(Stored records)
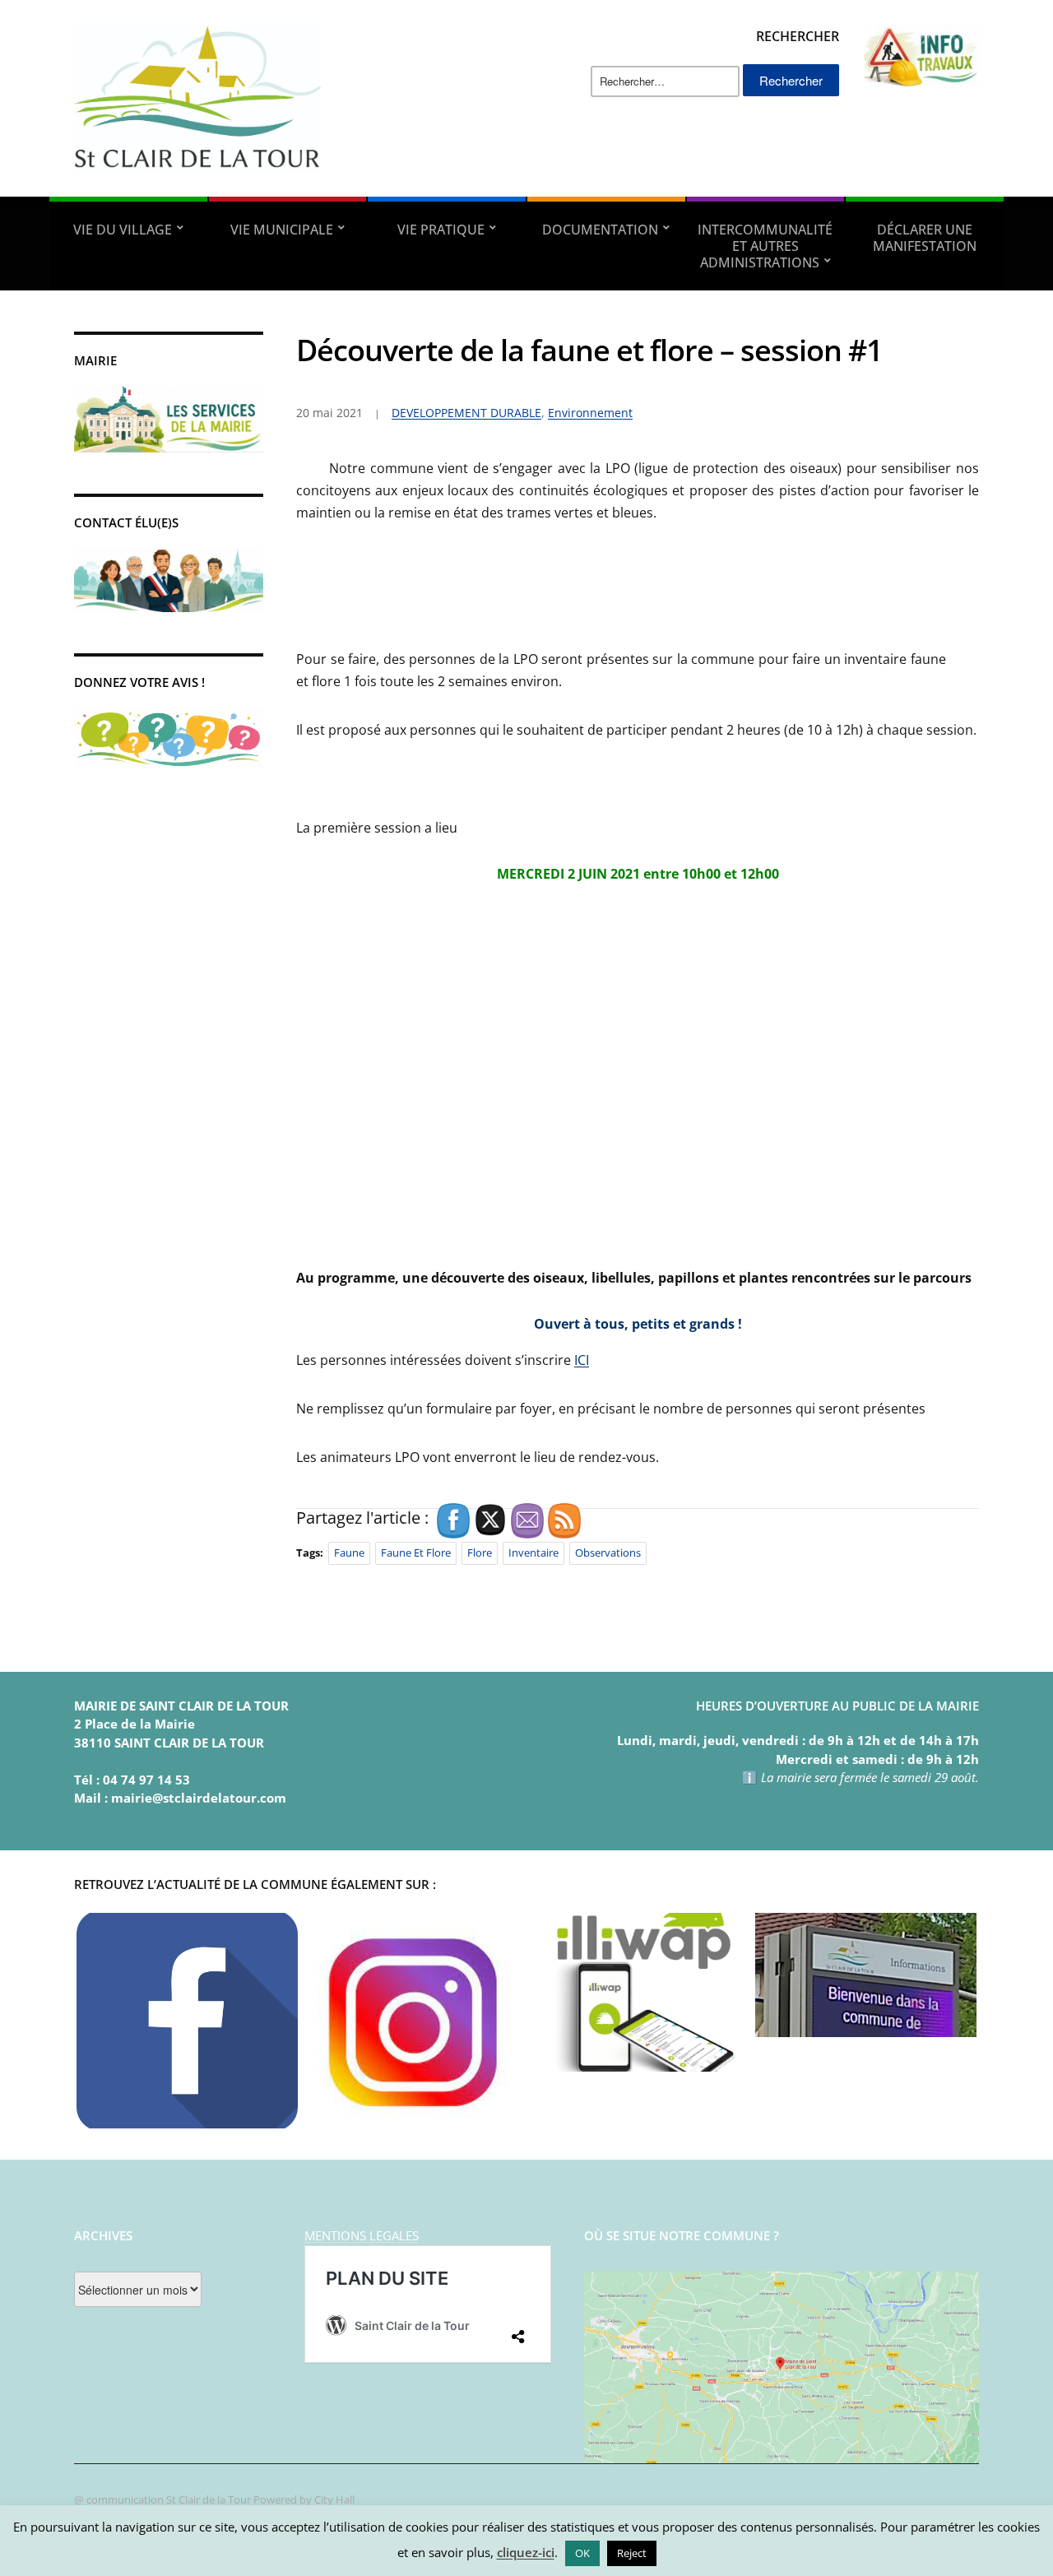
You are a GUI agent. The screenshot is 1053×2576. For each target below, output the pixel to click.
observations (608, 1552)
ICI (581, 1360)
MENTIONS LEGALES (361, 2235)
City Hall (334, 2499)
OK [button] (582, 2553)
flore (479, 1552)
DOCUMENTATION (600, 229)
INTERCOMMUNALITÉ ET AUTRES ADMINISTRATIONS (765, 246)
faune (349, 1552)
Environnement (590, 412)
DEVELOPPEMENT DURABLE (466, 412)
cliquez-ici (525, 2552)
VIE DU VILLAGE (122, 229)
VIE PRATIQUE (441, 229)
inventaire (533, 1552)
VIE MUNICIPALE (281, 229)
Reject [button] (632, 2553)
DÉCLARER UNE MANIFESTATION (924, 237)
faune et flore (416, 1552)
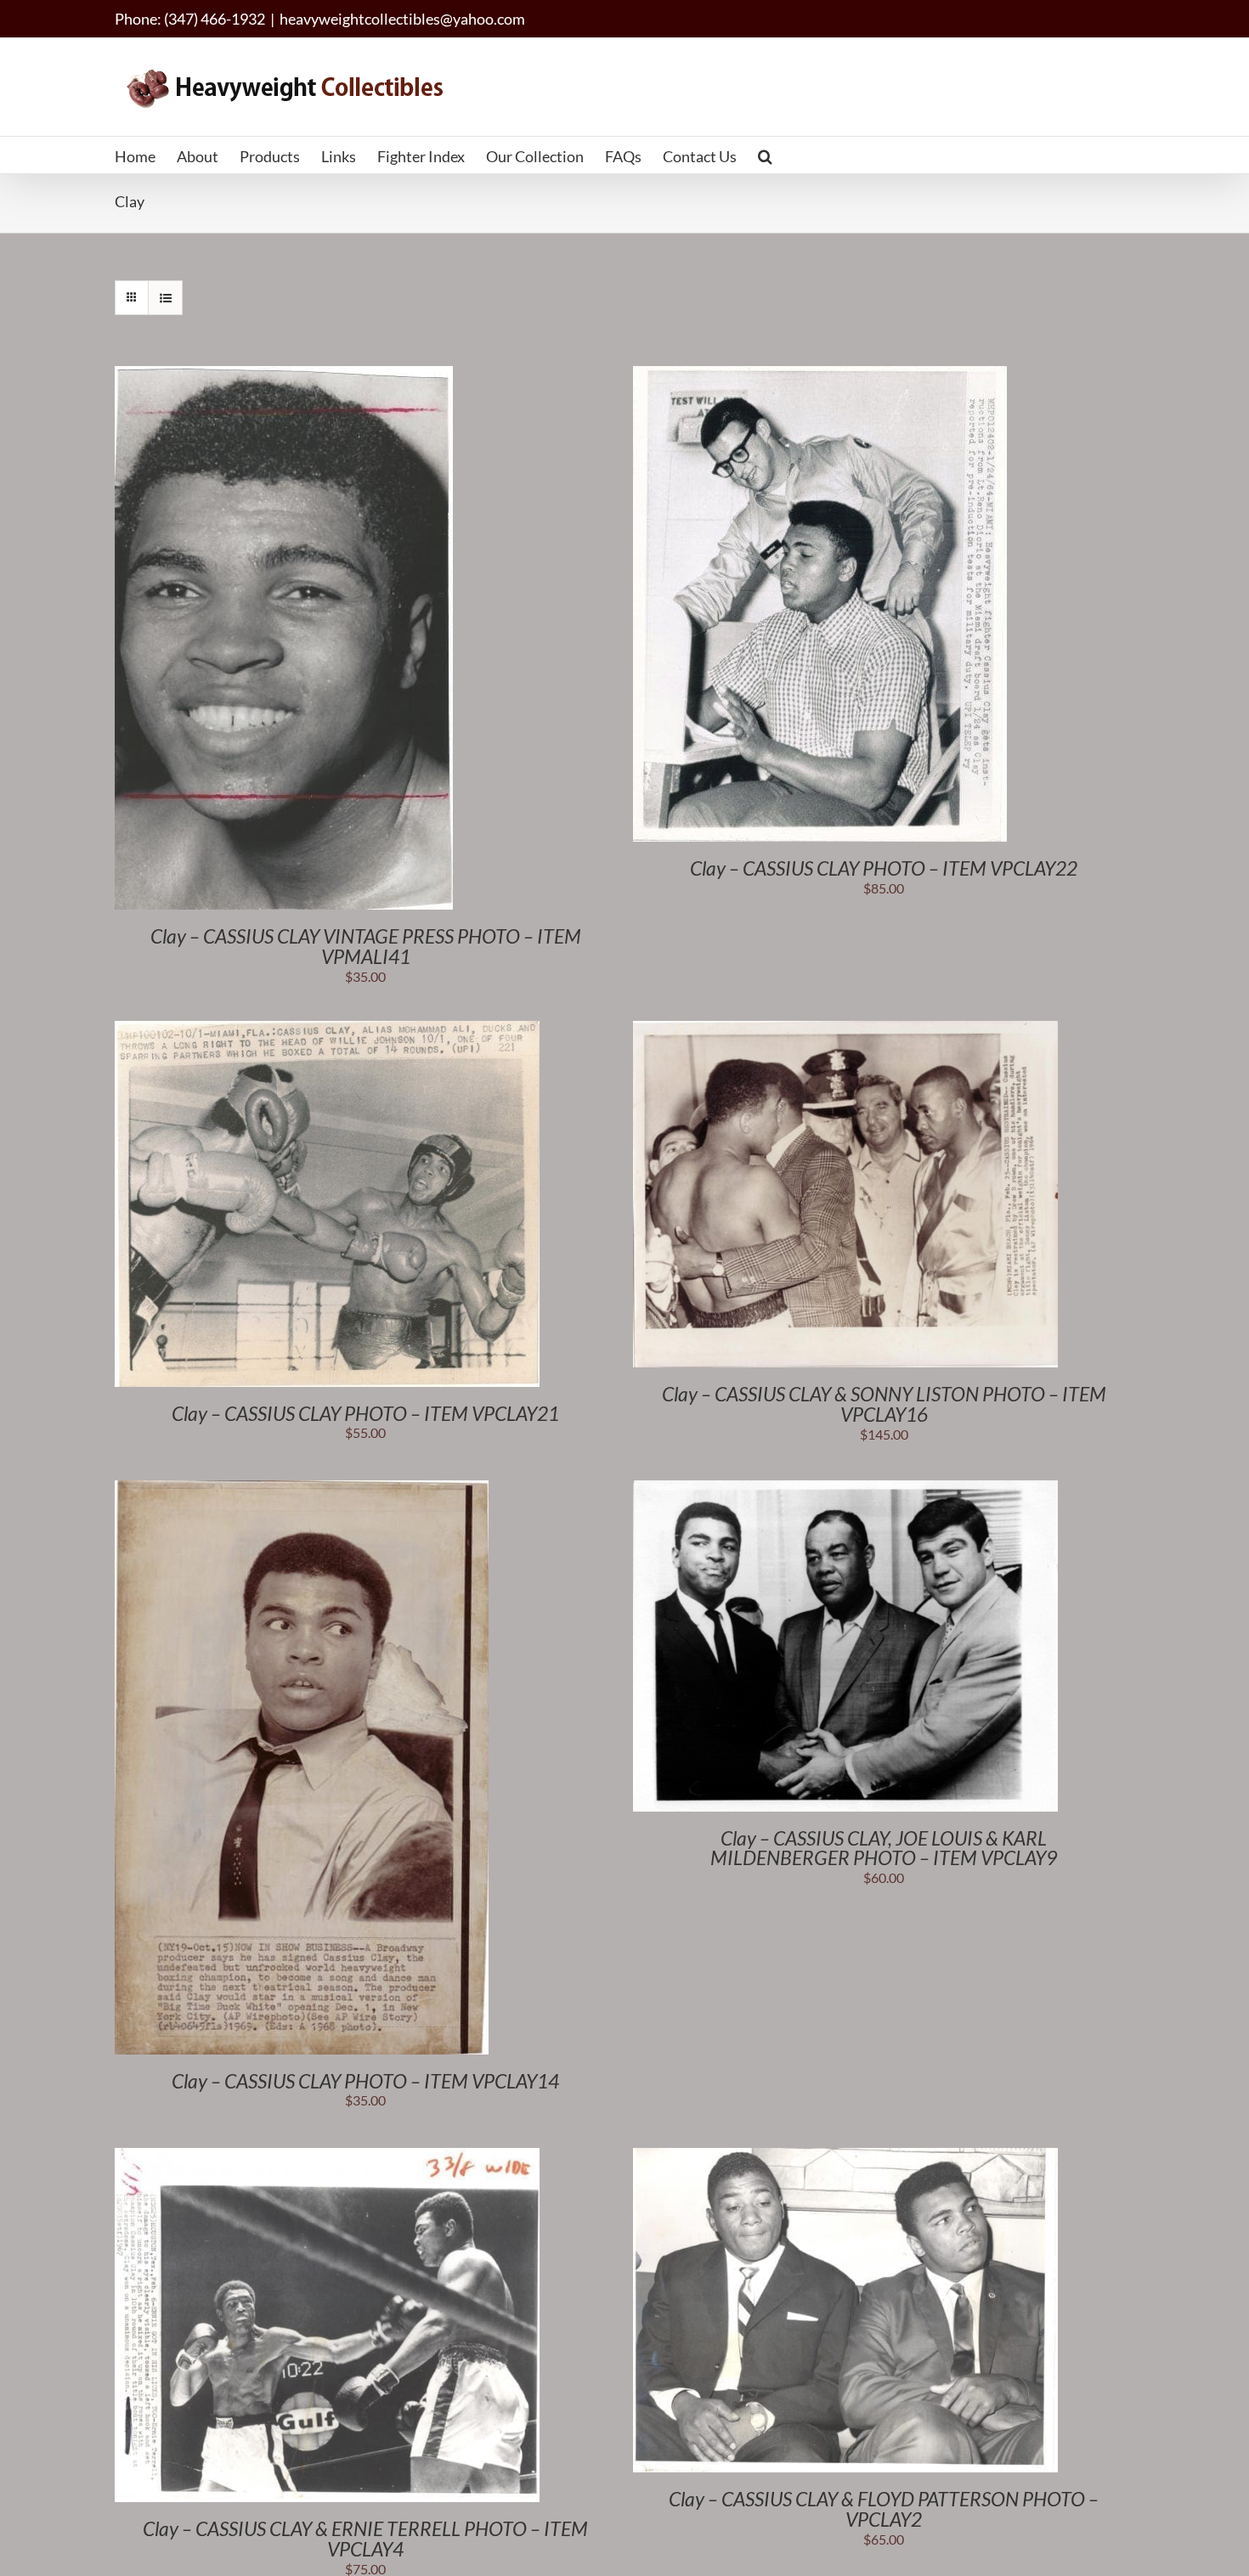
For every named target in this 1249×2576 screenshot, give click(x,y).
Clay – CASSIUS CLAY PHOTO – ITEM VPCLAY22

• **Exercise details**
A verbatim transcript of the entries above is required, with the pictures left out.

• **Task output**
You are a GUI agent. The screenshot is 1053×2576. For each target below, output the pixel to click.
observations (608, 1552)
ICI (581, 1360)
MENTIONS LEGALES (361, 2235)
City Hall (334, 2499)
OK [button] (582, 2553)
flore (479, 1552)
DOCUMENTATION (600, 229)
INTERCOMMUNALITÉ ET AUTRES ADMINISTRATIONS (765, 246)
faune (349, 1552)
Environnement (590, 412)
DEVELOPPEMENT DURABLE (466, 412)
cliquez-ici (525, 2552)
VIE DU VILLAGE (122, 229)
VIE PRATIQUE (441, 229)
inventaire (533, 1552)
VIE MUNICIPALE (281, 229)
Reject [button] (632, 2553)
DÉCLARER UNE MANIFESTATION (924, 237)
faune et flore (416, 1552)
For every named target in this 1249×2576 screenshot, give click(x,y).
Clay – CASSIUS CLAY PHOTO – ITEM VPCLAY22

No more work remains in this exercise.